Introduction to the Core Services of the Google Privacy Sandbox

In the previous post we ended with a high-level diagram of the revised Chrome browser that is adapted for the Google Privacy Sandbox (Figure 1). In this article, I will introduce the core products and services that make up the browser side of the Privacy Sandbox in more detail. In the subsequent article, we will go through each of the elements in Figure 1 and explain how they support/tie into the products and services that need to be delivered (Figure 2). After that, I will delve deeply into each of the services and how they work, referring to only those API calls that are most critical to understanding. Lastly, I will tie the entire current flow of a transaction through these browser elements. That is how the Privacy Sandbox works today - the server side elements are still a long way from being implemented. We will therefore focus on those elements and their impact on the overall architecture in later articles.

‍

Figure 1- The Browser with Updates for Google Privacy Sandbox

‍

The Core Sandbox Technical APIS/Product Elements

Now it may seem like I am violating my promise to not drill into APIs, but in order to understand the Privacy Sandbox you first need to understand the core product elements, and these products are packaged as APIs with completely separate functions. So as I describe them, you can just mentally “remove” the term API and you will be able to see them as product names.

There are three core browser-centric products in the overall Google Privacy Sandbox Suite, with many supporting elements (also defined by APIs).

Topics
Protected Audiences
Attribution Reporting

There are also two core server-side products that make up the complete suite which we will cover later:

Key Management Server (there are at least two in order to provide Multi-party Computation)
k-anonymity server

I do not think of the balance of the technologies, such as Fenced Frames or DNS over HTTPS, as “products” per se because they are technologies designed to support the core products, not products in-and-of themselves. . Many are evolutions of browser standards that already exist or they are additions to the browser, such as secure Shared Storage, which will be available to more than just the Privacy Sandbox.

Topics API

The Topics API is intended to deliver targeting for contextual audiences without cookies as part of the Privacy Sandbox. Contextual audiences are relatively easy to create. You index all the pages on various websites and categorize them by some kind of audience taxonomy. Then you capture in the browser what pages a particular browser visits and algorithmically determine the most likely “fit” for the browser into an interest-based audience or audiences.

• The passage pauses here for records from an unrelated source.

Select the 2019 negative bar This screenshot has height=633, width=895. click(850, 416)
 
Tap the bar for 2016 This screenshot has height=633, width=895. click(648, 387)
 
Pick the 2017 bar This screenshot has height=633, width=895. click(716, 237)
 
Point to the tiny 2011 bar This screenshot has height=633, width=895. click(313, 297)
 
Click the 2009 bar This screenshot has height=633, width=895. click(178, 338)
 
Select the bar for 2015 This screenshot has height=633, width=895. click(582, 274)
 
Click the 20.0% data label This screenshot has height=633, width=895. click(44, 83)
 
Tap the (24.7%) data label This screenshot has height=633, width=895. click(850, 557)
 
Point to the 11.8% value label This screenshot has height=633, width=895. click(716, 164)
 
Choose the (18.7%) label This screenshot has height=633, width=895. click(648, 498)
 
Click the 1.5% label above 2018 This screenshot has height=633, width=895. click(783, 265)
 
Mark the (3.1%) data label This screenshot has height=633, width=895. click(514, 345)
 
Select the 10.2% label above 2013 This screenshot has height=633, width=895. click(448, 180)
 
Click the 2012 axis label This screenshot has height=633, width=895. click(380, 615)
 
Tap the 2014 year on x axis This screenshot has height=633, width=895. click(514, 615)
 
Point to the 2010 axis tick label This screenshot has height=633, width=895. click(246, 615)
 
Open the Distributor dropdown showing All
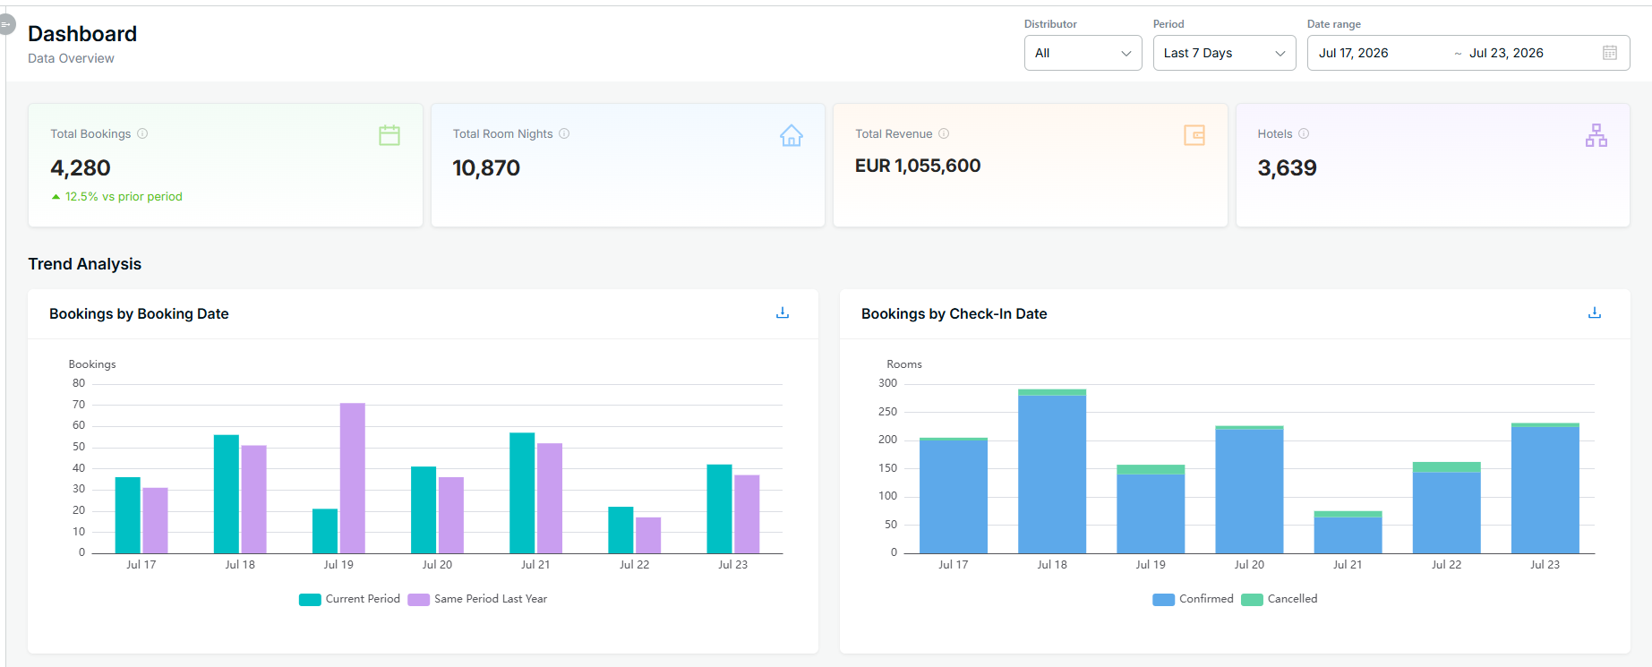pos(1083,53)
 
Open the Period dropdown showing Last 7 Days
pos(1224,53)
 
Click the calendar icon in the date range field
pos(1610,53)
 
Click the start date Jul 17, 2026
pos(1353,53)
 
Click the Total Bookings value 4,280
pos(81,168)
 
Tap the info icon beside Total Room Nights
pos(564,133)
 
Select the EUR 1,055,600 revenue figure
pos(918,166)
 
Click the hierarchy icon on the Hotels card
pos(1596,135)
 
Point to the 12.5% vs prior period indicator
pos(116,196)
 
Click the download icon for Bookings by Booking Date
pos(783,312)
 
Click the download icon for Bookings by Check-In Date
pos(1595,312)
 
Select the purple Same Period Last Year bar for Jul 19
pos(353,478)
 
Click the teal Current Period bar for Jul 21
pos(522,493)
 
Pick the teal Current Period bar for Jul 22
pos(621,530)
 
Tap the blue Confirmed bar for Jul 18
pos(1052,475)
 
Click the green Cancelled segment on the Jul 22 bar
pos(1447,466)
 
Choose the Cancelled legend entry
pos(1280,599)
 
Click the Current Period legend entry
pos(349,599)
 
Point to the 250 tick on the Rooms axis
pos(887,412)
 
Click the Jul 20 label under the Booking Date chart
pos(437,565)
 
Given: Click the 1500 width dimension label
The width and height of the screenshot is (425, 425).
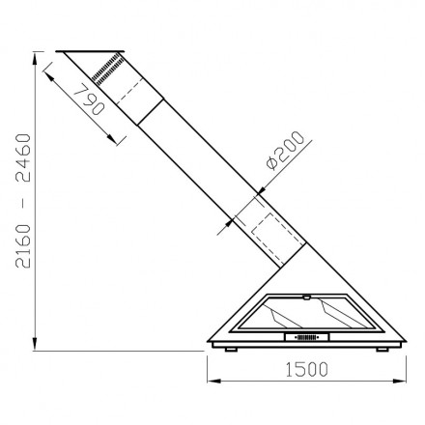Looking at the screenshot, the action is (306, 369).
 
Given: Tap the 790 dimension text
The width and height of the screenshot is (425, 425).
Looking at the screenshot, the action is (89, 99).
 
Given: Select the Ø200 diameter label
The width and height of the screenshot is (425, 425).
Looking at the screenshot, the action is (285, 150).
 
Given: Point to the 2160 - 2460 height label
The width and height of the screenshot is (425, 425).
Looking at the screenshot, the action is (23, 201).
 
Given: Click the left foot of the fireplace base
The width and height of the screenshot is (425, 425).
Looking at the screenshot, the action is (231, 350).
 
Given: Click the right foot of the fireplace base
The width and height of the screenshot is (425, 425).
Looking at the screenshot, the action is (382, 350).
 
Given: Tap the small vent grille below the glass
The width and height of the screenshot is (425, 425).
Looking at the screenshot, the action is (306, 337).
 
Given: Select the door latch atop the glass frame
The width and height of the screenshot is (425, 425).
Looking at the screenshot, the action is (306, 298).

For example, the IAB has a ~1,500 element audience taxonomy that could easily be used for contextual targeting. At this point, Google is using a 471-element taxonomy as part of the Topics API. If you were to ask me why Google is not using the IAB taxonomy to make things easier for providing consistent contextual targeting across both Google, publisher sites, and other third-party adTech platforms, the answer lies in the need to maintain k-anonymity for purposes of complying with privacy requirements. In general, an audience must have at least 50-100 members in order for it to be considered sufficiently anonymous for purposes of targeting. If the taxonomy is too fine-grained, it becomes difficult to create a large enough size of audience to meet the anonymity requirement.

The Topics API evolved out of what I consider the first true “product” that came out of the process that has led to today’s Google Privacy Sandbox: Federated Learning of Cohorts, or FLoC. Federated learning is a data science approach that allows PII (or any) data to reside remotely (in this case in the browser) and when needed have it sent to a central server in anonymous fashion to update the weights of an algorithm. The weights are then sent back to the remote locale and the algorithm run against the local data.

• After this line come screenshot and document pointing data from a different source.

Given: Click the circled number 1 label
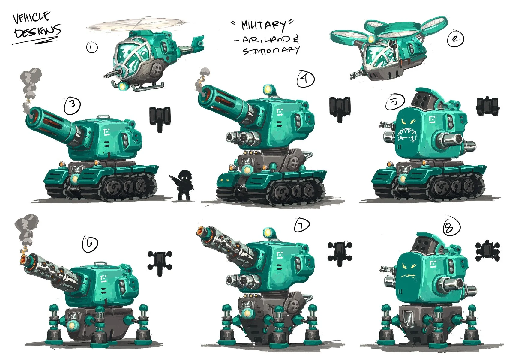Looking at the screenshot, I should [92, 47].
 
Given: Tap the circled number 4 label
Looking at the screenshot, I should [305, 79].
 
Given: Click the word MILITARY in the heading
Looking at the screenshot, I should [263, 26].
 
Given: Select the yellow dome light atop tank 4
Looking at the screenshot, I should [268, 89].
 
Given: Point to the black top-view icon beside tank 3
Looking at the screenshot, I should [160, 118].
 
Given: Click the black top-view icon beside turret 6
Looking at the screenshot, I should [160, 262].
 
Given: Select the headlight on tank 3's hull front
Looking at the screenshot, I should [74, 179].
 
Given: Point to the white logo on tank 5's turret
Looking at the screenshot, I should [432, 119].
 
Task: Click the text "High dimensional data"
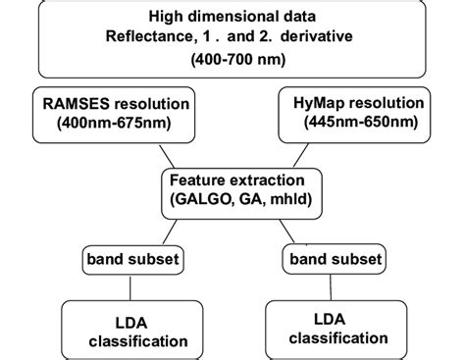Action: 232,17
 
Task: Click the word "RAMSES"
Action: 69,105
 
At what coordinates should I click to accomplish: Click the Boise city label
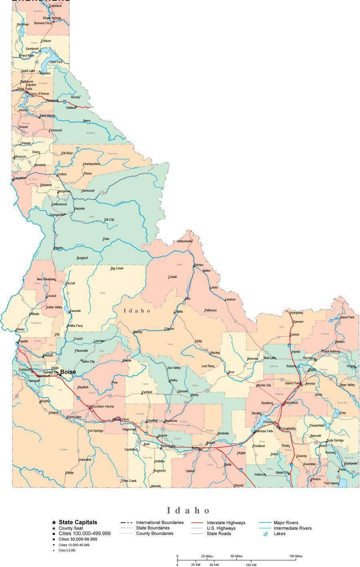[x=68, y=372]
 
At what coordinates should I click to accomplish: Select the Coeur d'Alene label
[x=38, y=94]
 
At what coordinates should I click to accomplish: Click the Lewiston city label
[x=20, y=178]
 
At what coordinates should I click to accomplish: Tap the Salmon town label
[x=198, y=265]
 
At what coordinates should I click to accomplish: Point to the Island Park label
[x=347, y=317]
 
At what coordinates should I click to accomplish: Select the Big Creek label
[x=117, y=268]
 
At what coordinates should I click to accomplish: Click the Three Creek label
[x=128, y=481]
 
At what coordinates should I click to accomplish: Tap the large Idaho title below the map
[x=188, y=510]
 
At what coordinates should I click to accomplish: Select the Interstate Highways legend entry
[x=226, y=523]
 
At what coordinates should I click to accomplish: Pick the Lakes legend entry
[x=279, y=534]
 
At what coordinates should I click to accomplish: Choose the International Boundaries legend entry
[x=160, y=522]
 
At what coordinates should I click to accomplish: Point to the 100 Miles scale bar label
[x=296, y=556]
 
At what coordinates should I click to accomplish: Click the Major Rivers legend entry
[x=286, y=523]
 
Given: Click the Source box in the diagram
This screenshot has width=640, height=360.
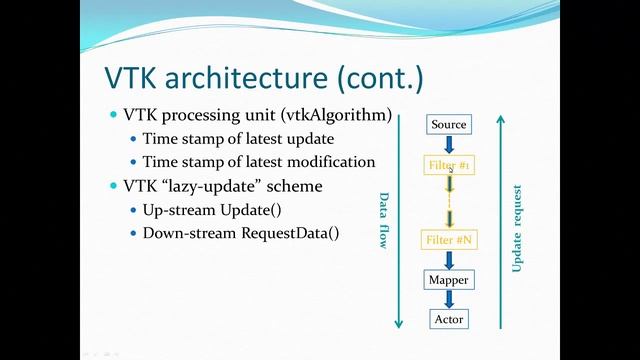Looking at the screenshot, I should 449,125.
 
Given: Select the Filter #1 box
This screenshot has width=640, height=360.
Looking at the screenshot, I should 449,163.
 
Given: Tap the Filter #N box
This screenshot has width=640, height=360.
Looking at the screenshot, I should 449,241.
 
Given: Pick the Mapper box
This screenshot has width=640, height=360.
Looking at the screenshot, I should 449,280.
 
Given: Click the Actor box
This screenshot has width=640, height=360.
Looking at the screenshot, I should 449,319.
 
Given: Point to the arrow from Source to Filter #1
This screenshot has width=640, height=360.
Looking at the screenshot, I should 449,144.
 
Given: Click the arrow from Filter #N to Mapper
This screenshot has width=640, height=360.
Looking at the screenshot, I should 449,261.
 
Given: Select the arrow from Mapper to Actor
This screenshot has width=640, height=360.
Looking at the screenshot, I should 449,300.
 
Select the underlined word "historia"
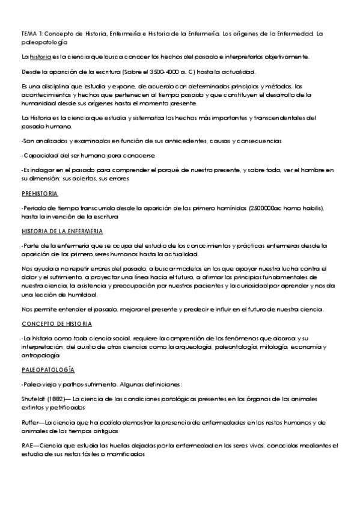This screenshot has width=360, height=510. [40, 57]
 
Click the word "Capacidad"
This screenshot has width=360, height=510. [41, 155]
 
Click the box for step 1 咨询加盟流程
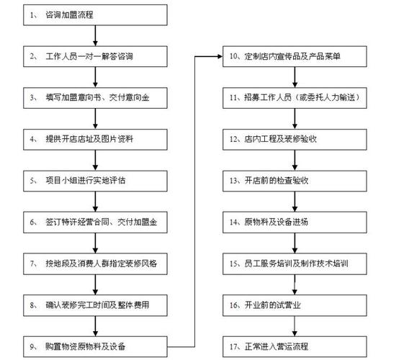(x=95, y=15)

Google came up with an approach that used federated learning to create contextual audiences. A cohort was a short name shared by a large number (thousands) of people, derived by the browser from its user’s browsing history. The browser would update the cohort over time as its user viewed pages on the web. In FLoC, the browser used the local algorithms to develop a cohort based on the sites that an individual visited. In this version, the algorithms might be based on any number of distinguishable features, such as the URLs of the visited sites, on the content of those pages, or other factors. The central idea was that these input features to the algorithm, including the web history, were kept only in the browser and were not uploaded elsewhere — the browser only exposed the generated cohort.

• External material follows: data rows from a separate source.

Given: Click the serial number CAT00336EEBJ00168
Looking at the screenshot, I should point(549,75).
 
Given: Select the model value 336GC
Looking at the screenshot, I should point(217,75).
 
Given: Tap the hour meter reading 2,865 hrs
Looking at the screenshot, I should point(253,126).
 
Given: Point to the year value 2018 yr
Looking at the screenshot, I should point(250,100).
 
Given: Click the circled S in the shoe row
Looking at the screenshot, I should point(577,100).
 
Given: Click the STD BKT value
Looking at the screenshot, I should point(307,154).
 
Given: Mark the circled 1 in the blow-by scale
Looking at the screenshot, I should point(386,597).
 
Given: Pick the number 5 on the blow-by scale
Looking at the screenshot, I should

The FLoC API was developed in 2019 - 2020 and tested in 2021. Testing ended in July, 2021 for the following reasons and these learnings were incorporated into the current Topics API:

FLoC ended up not using federated learning. Google and others found that on-device computation was faster and less resource intensive. So by definition the whole approach (and naming, obviously) had to change.
FLoC did not provide enough protection against cross-site identifying information. Because of this, device fingerprinting was still possible. Two academics from MIT found that more than 95 percent of user devices could be uniquely identified after only four weeks.
The ad tech industry wanted more transparency and control over how the contextual categories were created. In FLoC, the automatic way in which contextual audiences were created was a result of the algorithm, not a fixed taxonomy. It was also unpredictable, which means cohorts could be created around sensitive topics and the adTech providers would not be able to prevent advertisers’ ads from showing in contexts unsuitable for specific brands.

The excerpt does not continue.